ARCHIVED: About phishing education at IU

This content has been archived, and is no longer maintained by Indiana University. Information here may no longer be accurate, and links may no longer be available or reliable.

On this page:

Overview
Self-guided training
Simulated phishing email
Reporting tools

Overview

Note:

To learn how to spot fake email messages and social engineering scams, visit Phishing Education & Training. For online courses on phishing and email security, see Email Security Fundamentals.

In the recent past, several high-profile phishing scams have endangered Indiana University data. The most dangerous attacks do not use cutting-edge technology but rely instead on social engineering to outwit individuals with privileged access into handing over their information. It is the cyber equivalent of a car thief putting on a red blazer, standing outside a fancy restaurant, and stealing cars by impersonating the valet.

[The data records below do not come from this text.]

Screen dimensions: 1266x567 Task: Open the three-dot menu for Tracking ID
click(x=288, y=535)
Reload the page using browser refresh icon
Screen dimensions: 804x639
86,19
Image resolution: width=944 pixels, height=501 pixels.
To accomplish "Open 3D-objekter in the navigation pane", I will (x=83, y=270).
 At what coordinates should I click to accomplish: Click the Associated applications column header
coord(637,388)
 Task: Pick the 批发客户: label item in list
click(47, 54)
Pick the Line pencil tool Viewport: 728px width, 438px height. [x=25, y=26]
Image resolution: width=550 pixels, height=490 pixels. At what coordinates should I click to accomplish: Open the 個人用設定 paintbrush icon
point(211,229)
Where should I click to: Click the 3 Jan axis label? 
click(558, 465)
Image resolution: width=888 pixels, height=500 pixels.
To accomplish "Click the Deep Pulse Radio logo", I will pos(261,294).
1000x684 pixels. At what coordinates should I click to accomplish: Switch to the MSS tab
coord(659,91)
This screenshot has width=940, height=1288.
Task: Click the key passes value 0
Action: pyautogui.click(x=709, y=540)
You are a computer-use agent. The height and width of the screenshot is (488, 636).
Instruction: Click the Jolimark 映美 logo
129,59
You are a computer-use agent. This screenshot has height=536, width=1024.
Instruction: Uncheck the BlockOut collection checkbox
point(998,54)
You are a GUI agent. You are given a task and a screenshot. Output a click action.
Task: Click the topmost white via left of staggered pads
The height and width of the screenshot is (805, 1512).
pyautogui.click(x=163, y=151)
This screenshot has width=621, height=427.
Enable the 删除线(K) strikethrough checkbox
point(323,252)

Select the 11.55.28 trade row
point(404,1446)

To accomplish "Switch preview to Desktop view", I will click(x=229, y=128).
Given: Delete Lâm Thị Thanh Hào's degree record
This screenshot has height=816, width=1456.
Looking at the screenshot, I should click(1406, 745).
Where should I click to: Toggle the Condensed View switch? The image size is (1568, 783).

Because many of the most threatening phishing episodes are highly contextualized to a unit's leadership, the Office of the Vice President for IT (OVPIT) recommends that IU units conduct internal phishing training to increase vigilance and effect behavioral change among their staff members. These unit-level efforts are an essential complement to ongoing university-wide phishing education.

Self-guided training

The self-guided training from PhishMe will be hosted in Canvas. Several training modules are available for departments to choose from. The online training includes assessments for participants to track their progress. IT Community Partnerships will assist departments in setting up their Canvas phishing training course.

Reporting tools

In Outlook for Windows and Mac, the ARCHIVED: Cofense PhishMe Reporter add-in provides quick reporting of suspected phishing messages.